Esclareceu o psicanalista e sociólogo alemão Eric Fromm, ainda no século passado, que “O fato de milhões de criaturas compartilharem os mesmos vícios não os transformam em virtudes; o fato delas praticarem os mesmos erros não os transformam em verdades e o fato de milhões de criaturas compartilharem a mesma forma de patologia mental (moral, social e comportamental) não torna estas criaturas mentalmente sadias.” Basta lembrar das tragédias geradas pelo nazifacismo, stalinismo, salazarismo, franquismo e outros “ismos” que afligiram sociedades inteiras. E permanecer atentos aos “ismos” atuais que ameaçam a sanidade, a lucidez, a autonomia cognitiva, a dignidade humana e atormentam qualquer perspectiva de estabilidade política com vistas a promover a liberdade, a justiça e alguma paz no planeta.
Especialistas esclarecem que o tênue limite entre o desejo e o vício é a capacidade de autocontrole. O vício conduzira à dependência química, física, comportamental ou psicológica por causa da insuficiente capacidade de autodomínio do indivíduo diante do objeto que alimenta o mesmo. O argumento do filósofo clássico Aristóteles, de que “Toda virtude é um ápice entre dois vícios: a falta e o excesso”, persiste ainda válido em sólido fundamento. Na ausência de equilíbrio ou moderação, qualquer coisa pode fazer mal e sujeitar o indivíduo ao vício, passível de produzir desdobramentos clínicos e criminógenos.
Nesse sentido, o vício seria, desde a gênese, certa tendência ao excesso, à compulsão, ao impulso que não se consegue controlar em relação ao objeto do mesmo, podendo ter como deflagrador ou ser provocado por diversos fatores: o apego ou a fissura com relação a objeto(s) de desejo (delírios de poder, consumismo, dinheiro, sexo, promiscuidade, bebidas, alucinógenos, fama, status…), desejo de “fuga” da realidade; privações e frustrações, sobretudo de ordem social (necessidades básicas não supridas, abandono material, moral e intelectual); sentimento de medo e insegurança (decorrentes da vulnerabilidade social, exposição à violência e à corrupção); injustiças sociais, más companhias, psciopatologias (“defeitos” do ego, manias, fobias…), influência de fatores genéticos, farmacológicos e outros.

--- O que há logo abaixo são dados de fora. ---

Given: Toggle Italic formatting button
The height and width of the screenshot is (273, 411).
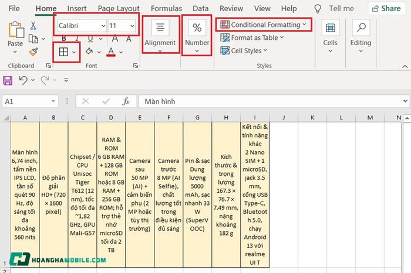Looking at the screenshot, I should coord(78,39).
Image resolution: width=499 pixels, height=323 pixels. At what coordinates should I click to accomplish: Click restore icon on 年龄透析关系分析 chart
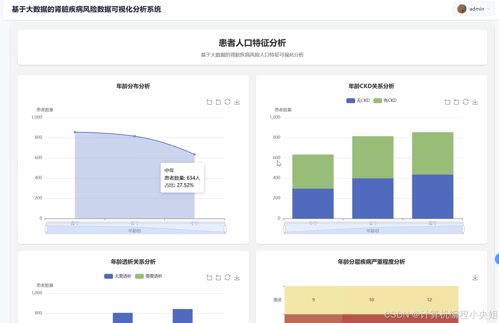point(227,277)
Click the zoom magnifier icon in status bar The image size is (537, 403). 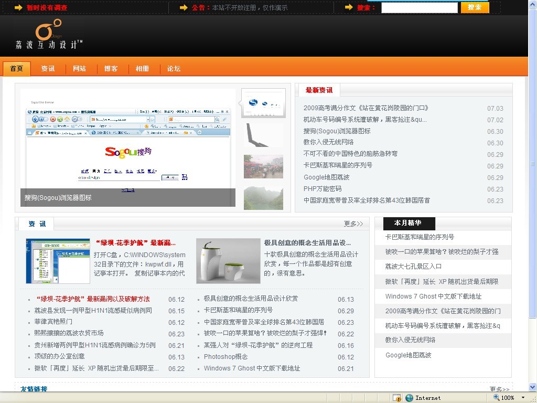point(496,398)
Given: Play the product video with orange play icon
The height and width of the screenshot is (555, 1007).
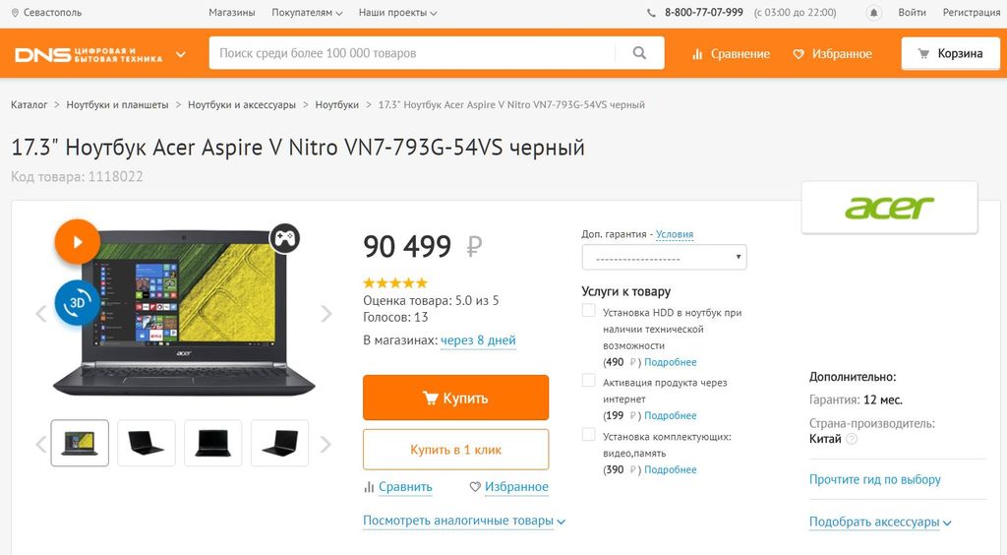Looking at the screenshot, I should (77, 242).
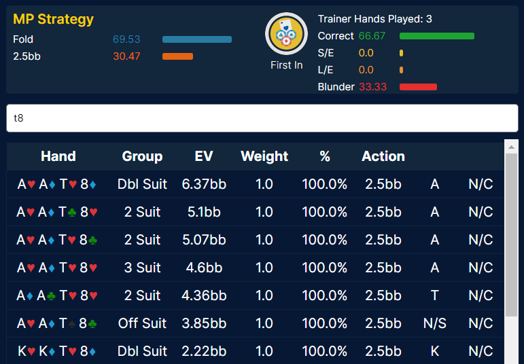524x364 pixels.
Task: Click the green Correct progress bar
Action: [436, 36]
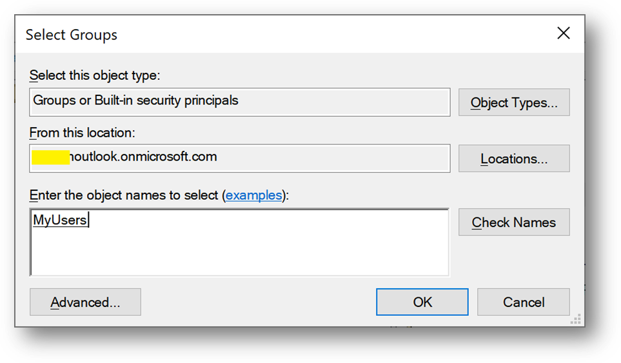The image size is (621, 363).
Task: Click the outlook.onmicrosoft.com location text
Action: 143,157
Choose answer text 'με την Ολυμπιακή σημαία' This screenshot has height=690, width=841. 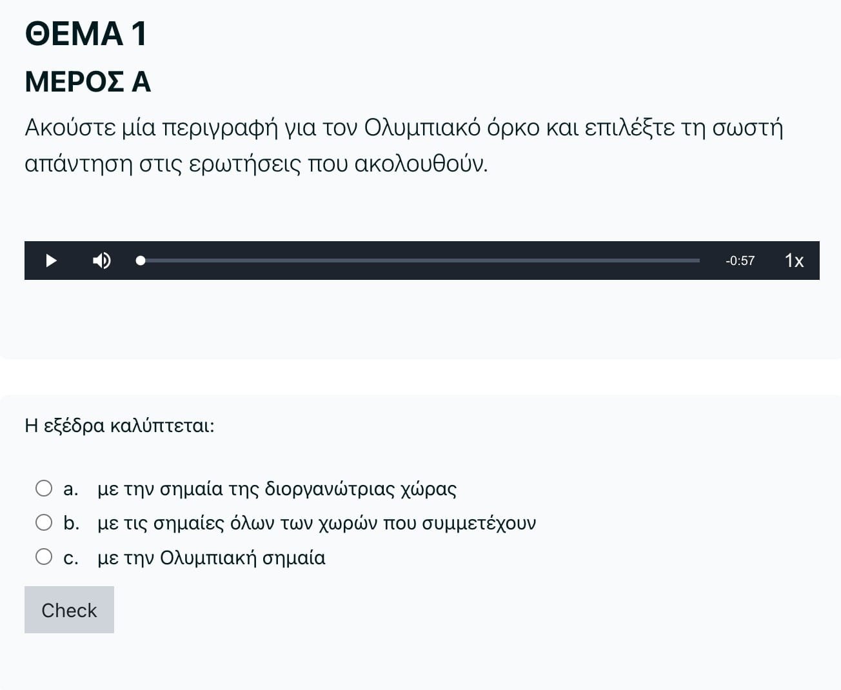(x=212, y=557)
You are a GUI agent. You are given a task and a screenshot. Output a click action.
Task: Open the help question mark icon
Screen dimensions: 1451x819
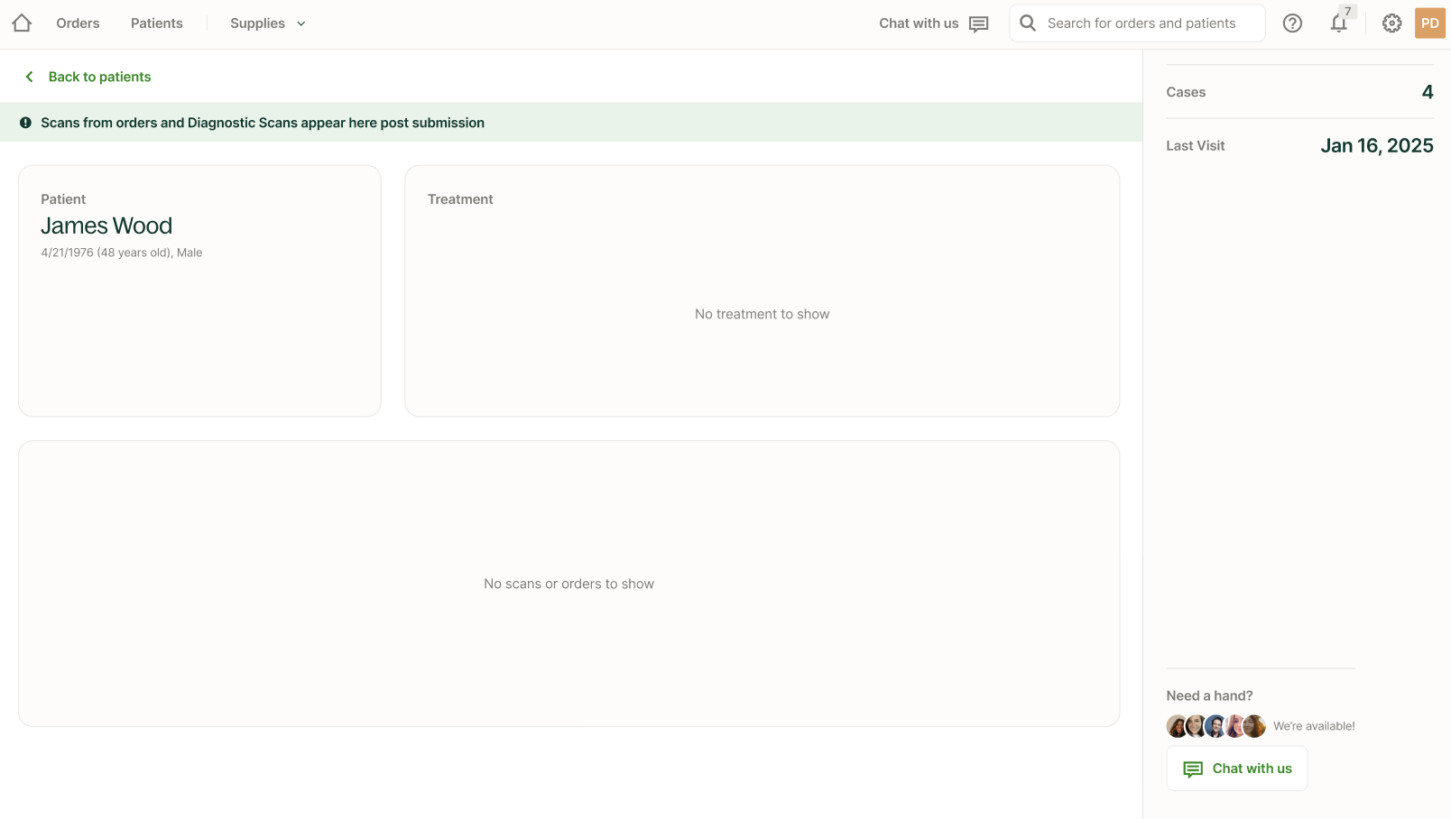(1292, 23)

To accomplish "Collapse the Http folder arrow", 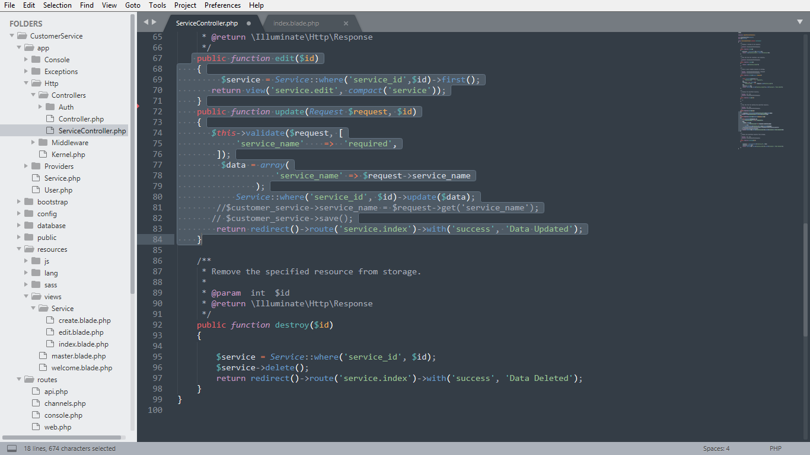I will 26,84.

O processo de viciamento, portanto, levaria uma pessoa a se relacionar de maneira desequilibrada, desajustada ou imoderada com certo objeto (substância, coisa, comportamento, relacionamento interpessoal ou social) de modo a resultar disso uma dependência física, química ou psíquica. As pessoas viciadas perdem a própria centralidade e a colocam no objeto do vício, cabendo relembrar as palavras da escritora americana Ramona Anderson:
“As pessoas gastam uma vida inteira buscando pela felicidade; procurando pela paz. Elas perseguem sonhos vãos, vícios, religiões, e até mesmo outras pessoas, na esperança de preencherem o vazio que as atormenta. A ironia é que o único lugar onde elas precisavam procurar era sempre dentro de si mesmas.” – Ramona L. Anderson
Uma vez contraído qualquer que seja o vício, conforme o grau de dependência em relação ao mesmo, seja química seja psíquica seja comportamental, fazer o caminho de volta, desviciar, deixar ou livrar-se dele, não é nada fácil. Tratamentos existem; são longos, críticos e caros, pois não se pode emancipar-se de um vício “do dia pra noite” ou meramente liberar-se dele quando se quer. É necessário superar-se, percorrer passo a passo cada degrau do desafio de desviciar-se, valorizar cada vitória, até reconquistar a autonomia em relação ao vício. Às vezes, não é mais possível fisiologicamente libertar-se dele, noutras simplesmente não se consegue volitivamente vencê-lo. Por isso, é muito melhor evitá-lo.